▶ [Short problem]: Reproduce only the material from the line with "The height and width of the screenshot is (1456, 2554)." up to and including the line with "click(1347, 96)", keeping every line and shifting each click coordinate by -112.

▶ [Raw records]:
>> Begin

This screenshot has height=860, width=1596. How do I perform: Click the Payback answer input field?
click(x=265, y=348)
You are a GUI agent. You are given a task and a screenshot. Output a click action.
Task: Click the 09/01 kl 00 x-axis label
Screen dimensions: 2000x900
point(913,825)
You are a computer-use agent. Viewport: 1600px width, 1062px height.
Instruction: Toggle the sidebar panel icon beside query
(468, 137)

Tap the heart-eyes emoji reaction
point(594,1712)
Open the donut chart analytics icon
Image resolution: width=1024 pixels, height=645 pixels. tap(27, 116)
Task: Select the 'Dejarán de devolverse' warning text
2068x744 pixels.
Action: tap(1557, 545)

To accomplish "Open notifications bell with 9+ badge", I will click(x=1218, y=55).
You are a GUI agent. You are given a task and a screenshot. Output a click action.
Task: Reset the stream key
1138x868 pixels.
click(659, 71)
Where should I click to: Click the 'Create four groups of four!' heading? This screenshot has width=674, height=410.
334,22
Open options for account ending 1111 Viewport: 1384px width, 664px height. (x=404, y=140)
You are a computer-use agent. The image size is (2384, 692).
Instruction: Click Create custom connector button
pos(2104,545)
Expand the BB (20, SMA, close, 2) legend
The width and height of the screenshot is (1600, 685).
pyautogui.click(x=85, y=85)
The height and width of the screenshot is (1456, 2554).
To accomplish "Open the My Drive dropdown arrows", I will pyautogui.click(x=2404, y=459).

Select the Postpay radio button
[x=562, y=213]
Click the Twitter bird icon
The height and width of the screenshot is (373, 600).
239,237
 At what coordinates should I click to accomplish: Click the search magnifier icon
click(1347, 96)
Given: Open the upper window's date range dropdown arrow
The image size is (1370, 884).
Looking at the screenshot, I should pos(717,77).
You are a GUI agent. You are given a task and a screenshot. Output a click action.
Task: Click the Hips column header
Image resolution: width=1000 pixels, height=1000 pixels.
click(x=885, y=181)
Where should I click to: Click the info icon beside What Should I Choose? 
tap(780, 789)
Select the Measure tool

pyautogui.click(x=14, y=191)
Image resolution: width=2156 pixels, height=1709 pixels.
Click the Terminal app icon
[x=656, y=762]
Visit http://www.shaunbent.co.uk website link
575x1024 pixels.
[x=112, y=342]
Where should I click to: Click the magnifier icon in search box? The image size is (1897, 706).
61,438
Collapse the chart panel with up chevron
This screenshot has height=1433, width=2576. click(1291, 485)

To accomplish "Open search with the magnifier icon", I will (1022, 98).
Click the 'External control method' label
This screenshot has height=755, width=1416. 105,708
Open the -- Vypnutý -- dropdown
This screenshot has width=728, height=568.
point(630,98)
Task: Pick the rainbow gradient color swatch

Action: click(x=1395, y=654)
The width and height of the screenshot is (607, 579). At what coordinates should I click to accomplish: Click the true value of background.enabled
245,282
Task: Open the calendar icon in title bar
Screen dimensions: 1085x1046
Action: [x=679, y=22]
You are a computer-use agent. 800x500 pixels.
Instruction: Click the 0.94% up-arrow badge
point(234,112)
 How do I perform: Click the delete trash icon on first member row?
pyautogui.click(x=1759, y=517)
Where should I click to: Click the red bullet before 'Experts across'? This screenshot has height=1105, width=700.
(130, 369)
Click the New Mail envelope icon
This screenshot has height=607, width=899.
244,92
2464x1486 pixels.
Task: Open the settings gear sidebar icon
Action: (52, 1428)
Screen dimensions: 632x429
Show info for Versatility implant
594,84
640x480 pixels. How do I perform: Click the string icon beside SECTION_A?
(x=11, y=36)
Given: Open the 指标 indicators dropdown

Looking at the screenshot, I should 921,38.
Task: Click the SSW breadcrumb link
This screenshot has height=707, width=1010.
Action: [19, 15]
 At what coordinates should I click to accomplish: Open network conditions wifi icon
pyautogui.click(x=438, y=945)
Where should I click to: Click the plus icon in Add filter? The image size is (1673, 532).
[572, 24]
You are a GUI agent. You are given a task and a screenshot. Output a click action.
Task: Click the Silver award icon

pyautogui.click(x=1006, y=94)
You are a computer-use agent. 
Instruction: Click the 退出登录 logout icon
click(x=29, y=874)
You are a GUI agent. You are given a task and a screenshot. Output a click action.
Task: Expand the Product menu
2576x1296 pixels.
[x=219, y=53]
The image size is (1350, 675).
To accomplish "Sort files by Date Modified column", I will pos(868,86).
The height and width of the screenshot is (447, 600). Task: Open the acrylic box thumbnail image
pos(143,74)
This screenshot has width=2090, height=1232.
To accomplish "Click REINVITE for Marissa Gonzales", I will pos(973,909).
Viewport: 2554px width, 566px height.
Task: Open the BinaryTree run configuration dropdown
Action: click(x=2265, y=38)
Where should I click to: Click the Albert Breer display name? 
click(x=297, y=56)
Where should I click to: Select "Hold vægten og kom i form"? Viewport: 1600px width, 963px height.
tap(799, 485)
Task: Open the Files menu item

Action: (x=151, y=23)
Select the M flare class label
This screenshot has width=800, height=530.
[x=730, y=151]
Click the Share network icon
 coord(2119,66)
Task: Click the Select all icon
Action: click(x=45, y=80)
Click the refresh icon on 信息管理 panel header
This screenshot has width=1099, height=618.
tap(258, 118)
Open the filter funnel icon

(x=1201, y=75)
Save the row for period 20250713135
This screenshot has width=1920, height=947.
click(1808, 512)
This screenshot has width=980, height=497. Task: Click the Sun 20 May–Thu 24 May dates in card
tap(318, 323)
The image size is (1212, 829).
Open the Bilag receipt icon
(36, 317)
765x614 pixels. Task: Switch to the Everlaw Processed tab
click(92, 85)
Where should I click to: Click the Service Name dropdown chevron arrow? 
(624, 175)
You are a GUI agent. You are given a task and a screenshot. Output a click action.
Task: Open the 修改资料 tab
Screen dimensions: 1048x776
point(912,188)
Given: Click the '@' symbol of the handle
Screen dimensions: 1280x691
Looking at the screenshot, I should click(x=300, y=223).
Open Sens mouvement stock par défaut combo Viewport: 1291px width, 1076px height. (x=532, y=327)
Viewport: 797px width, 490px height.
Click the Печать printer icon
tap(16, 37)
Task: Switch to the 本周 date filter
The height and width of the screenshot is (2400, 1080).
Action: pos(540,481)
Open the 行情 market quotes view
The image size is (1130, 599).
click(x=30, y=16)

>> End

▶ [Answer to the task]:
The height and width of the screenshot is (1456, 2554).
To accomplish "Open the My Drive dropdown arrows", I will pyautogui.click(x=2292, y=347).

Select the Postpay radio button
[x=450, y=101]
Click the Twitter bird icon
The height and width of the screenshot is (373, 600).
127,125
 At what coordinates should I click to accomplish: Click the search magnifier icon
click(1235, -16)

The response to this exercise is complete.